O Banco de Brasília (BRB) assinou nesta segunda-feira (20) um memorando de entendimento com a gestora Quadra Capital para criar um fundo de investimento que absorverá até R$ 15 bilhões em ativos oriundos das operações com o Banco Master.
De acordo com o comunicado ao mercado, entre R$ 3 bilhões e R$ 4 bilhões serão pagos à vista. O restante — entre R$ 11 bilhões e R$ 12 bilhões — será convertido em cotas subordinadas do fundo a ser constituído pela gestora.
A transação integra um processo mais amplo de reestruturação do banco público, com foco em fortalecer a estrutura de capital, aumentar a liquidez e melhorar a gestão do portfólio. O BRB afirma que a operação contribuirá para a racionalização patrimonial da instituição, com expectativa de impactos positivos na organização financeira.
A conclusão do negócio ainda depende do cumprimento das condições previstas no memorando, e o banco se comprometeu a comunicar o mercado sobre eventuais avanços relevantes, conforme exigem as regras da Comissão de Valores Mobiliários (CVM).
A venda dos ativos à Quadra Capital integra o mesmo esforço de reestruturação que levou o BRB a convocar assembleia de acionistas para 22 de abril para aprovar a emissão de até R$ 8,86 bilhões em novas ações — plano de recapitalização acompanhado pelo mercado desde março.
O peso dos indícios de fraude
O Ministério Público Federal identificou que, só entre 2024 e 2025, o BRB injetou pelo menos R$ 16,7 bilhões no Banco Master. Desse total, ao menos R$ 12,2 bilhões envolvem operações com fortes indícios de fraude.

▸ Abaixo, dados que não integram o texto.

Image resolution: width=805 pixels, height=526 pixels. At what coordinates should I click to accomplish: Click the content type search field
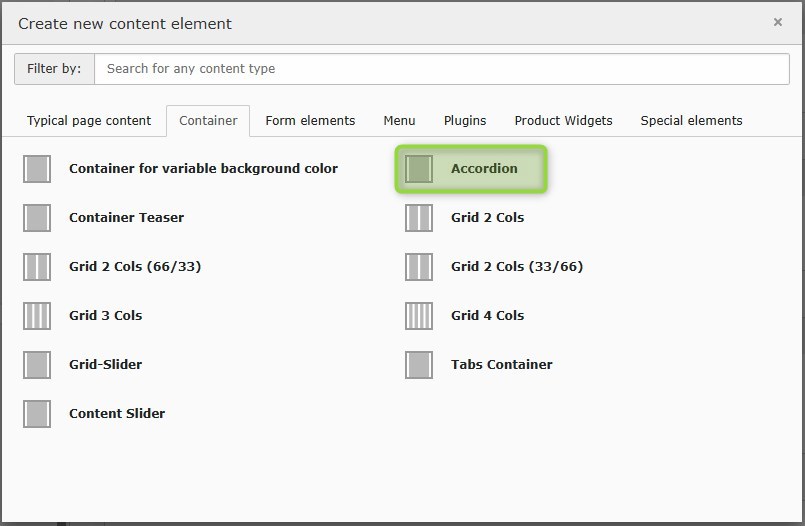point(440,69)
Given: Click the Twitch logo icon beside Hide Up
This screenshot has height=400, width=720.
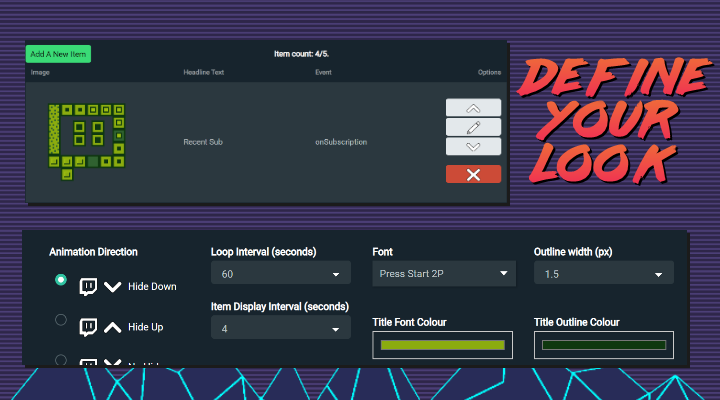Looking at the screenshot, I should (88, 327).
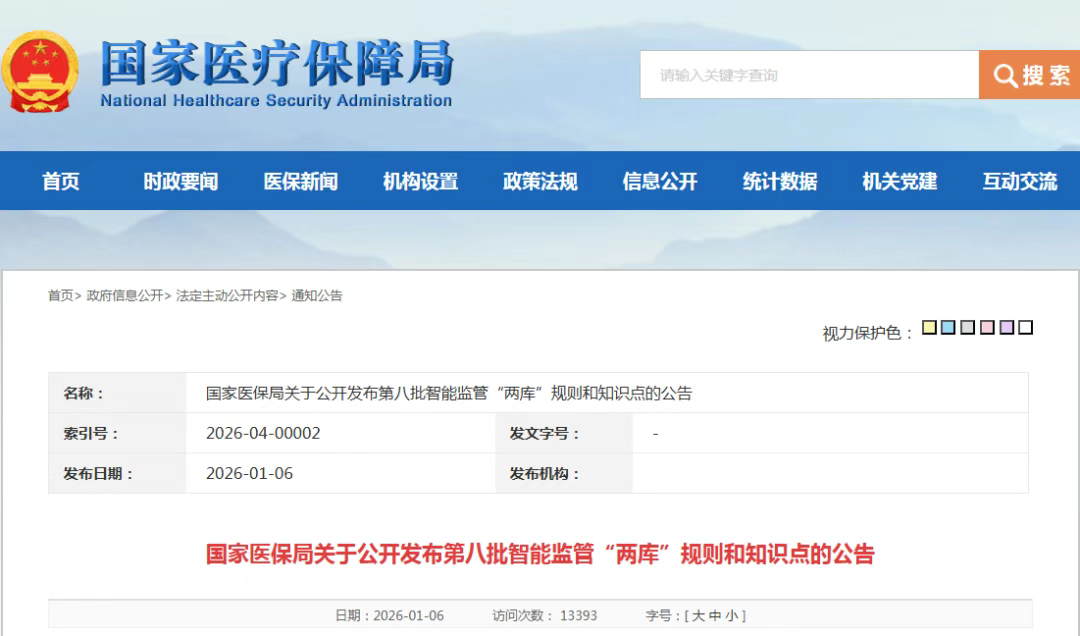Open 互动交流 in the navigation bar
Viewport: 1080px width, 636px height.
click(1019, 181)
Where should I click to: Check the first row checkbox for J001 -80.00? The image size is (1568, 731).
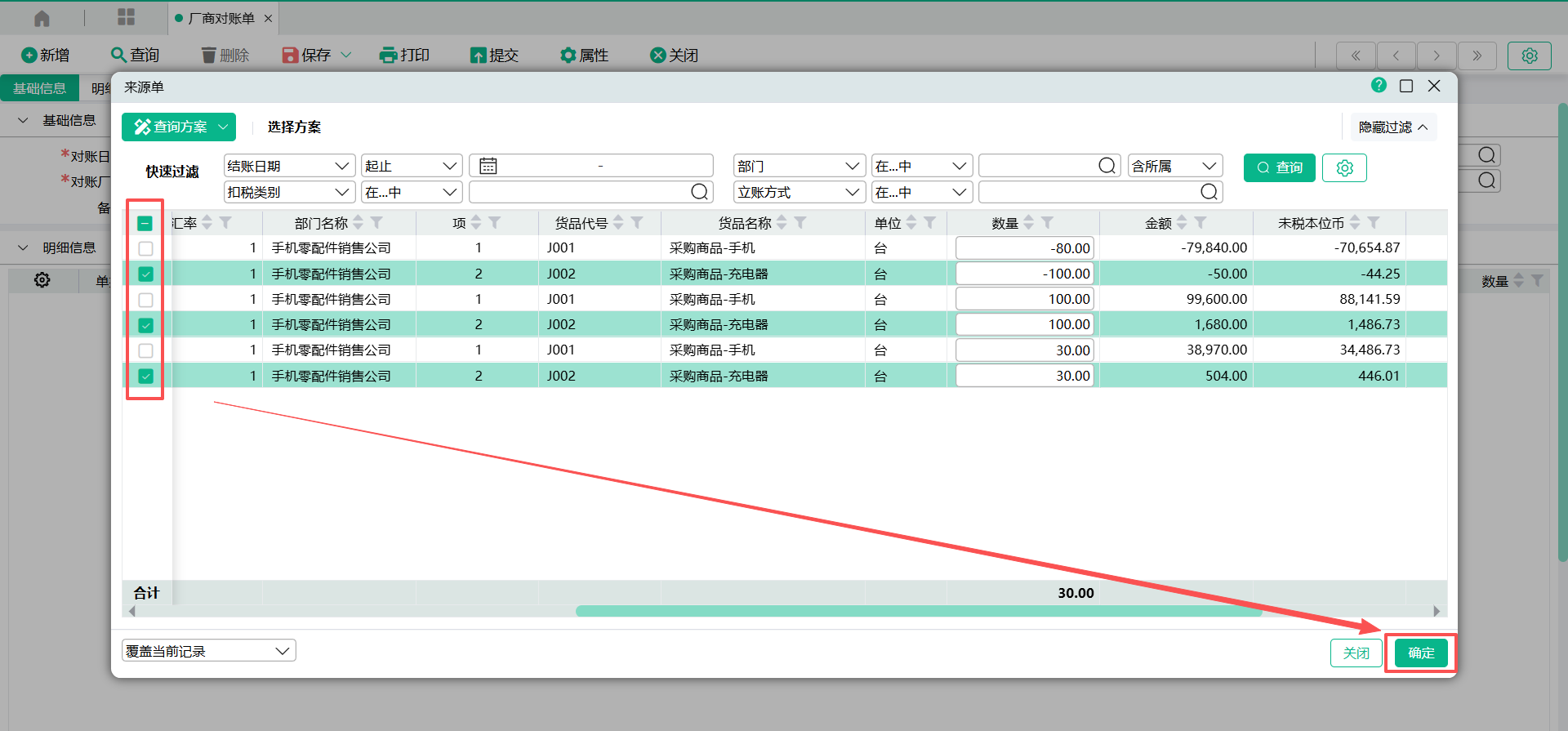[145, 248]
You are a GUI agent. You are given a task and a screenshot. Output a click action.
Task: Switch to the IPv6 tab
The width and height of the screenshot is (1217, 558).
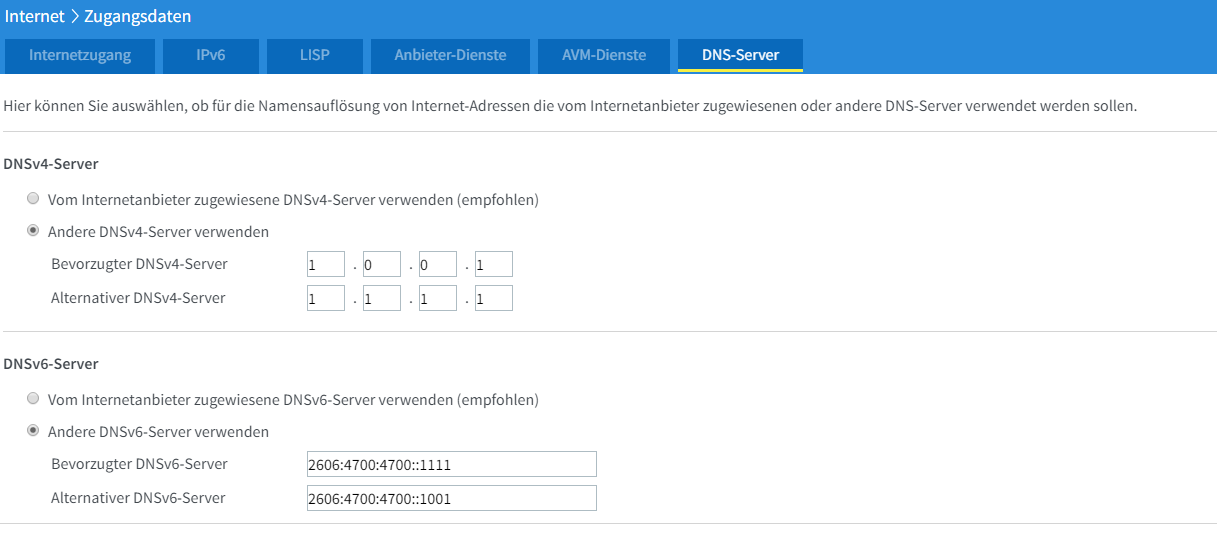click(x=211, y=56)
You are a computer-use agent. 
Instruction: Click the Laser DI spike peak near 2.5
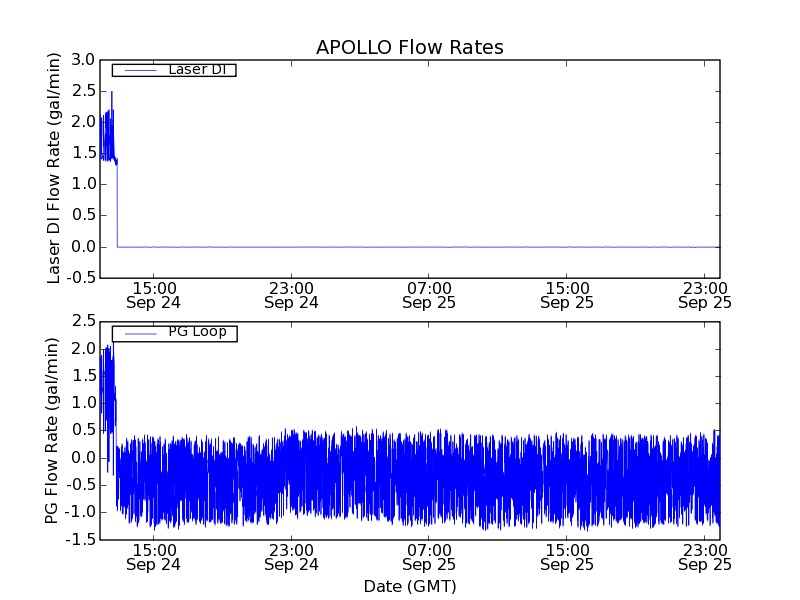click(x=111, y=93)
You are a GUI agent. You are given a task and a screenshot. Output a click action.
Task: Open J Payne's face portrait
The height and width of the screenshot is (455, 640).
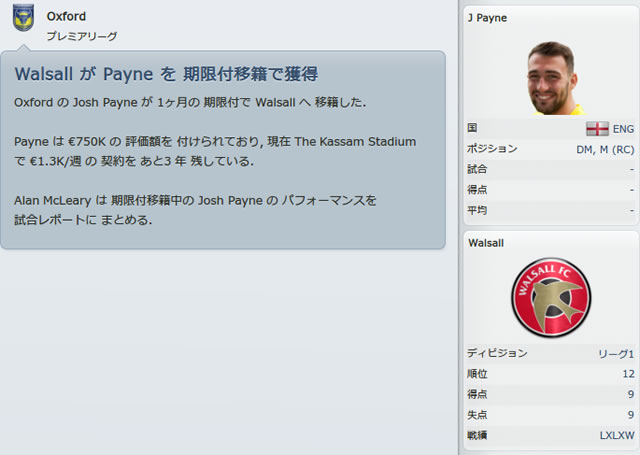point(552,78)
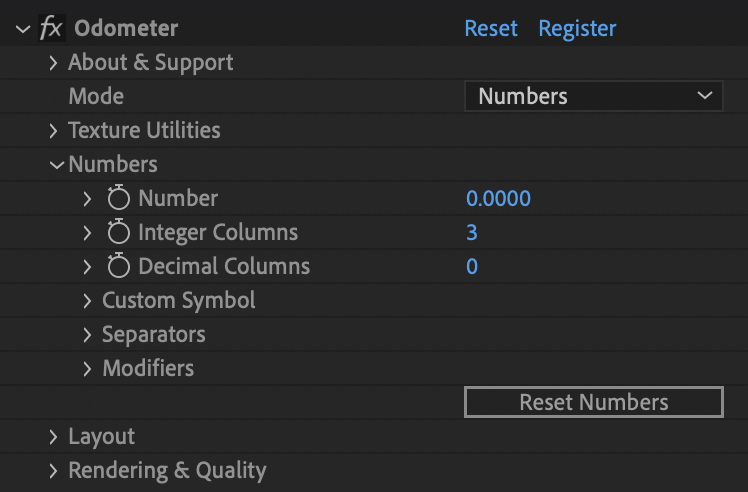
Task: Open the Mode dropdown set to Numbers
Action: tap(593, 96)
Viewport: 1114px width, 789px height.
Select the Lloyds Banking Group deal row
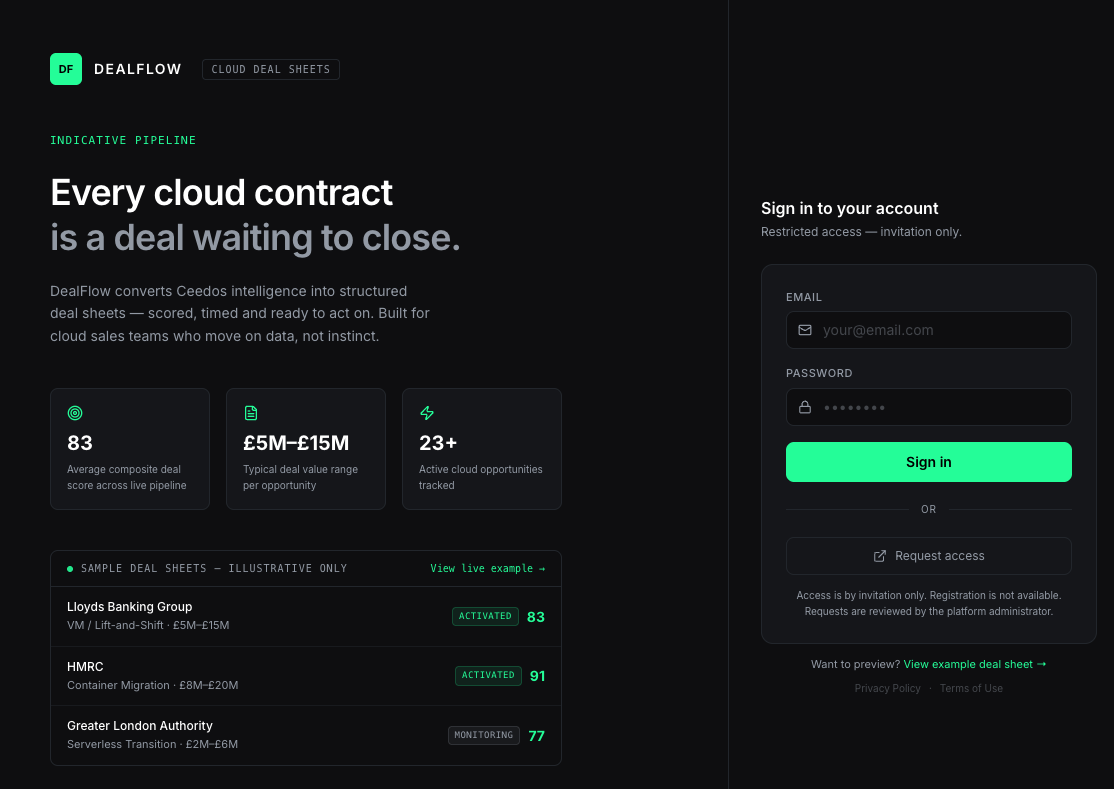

Parte dos ativos que o BRB agora tenta repassar ao fundo inclui carteiras de crédito consignado compradas do Master por R$ 11,5 bilhões — os mesmos contratos com a Tirreno que a PF classifica como sem lastro real e que tiveram firma reconhecida apenas dois dias antes de chegar ao banco público.
O negócio ganhou contornos públicos antes mesmo do comunicado oficial. Na sexta-feira (10), a governadora do Distrito Federal, Celina Leão (PP), havia anunciado que um fundo propôs pagar R$ 15 bilhões por parte dos ativos do Master na carteira do BRB — sem especificar quais papéis seriam transferidos ou quanto permaneceria na instituição.
Para avançar na operação, Celina e o presidente do BRB, Nelson Antônio de Souza, viajaram a São Paulo e se reuniram com investidores, com o Fundo Garantidor de Créditos (FGC) e com o presidente do Banco Central, Gabriel Galípolo.
O contexto investigativo pesa diretamente sobre a transação: a auditoria forense conduzida pelo Machado Meyer, cujo relatório foi entregue à Polícia Federal em 7 de abril, é a mesma que identificou os indícios de fraude nas operações que o BRB agora tenta monetizar por meio do fundo de R$ 15 bilhões.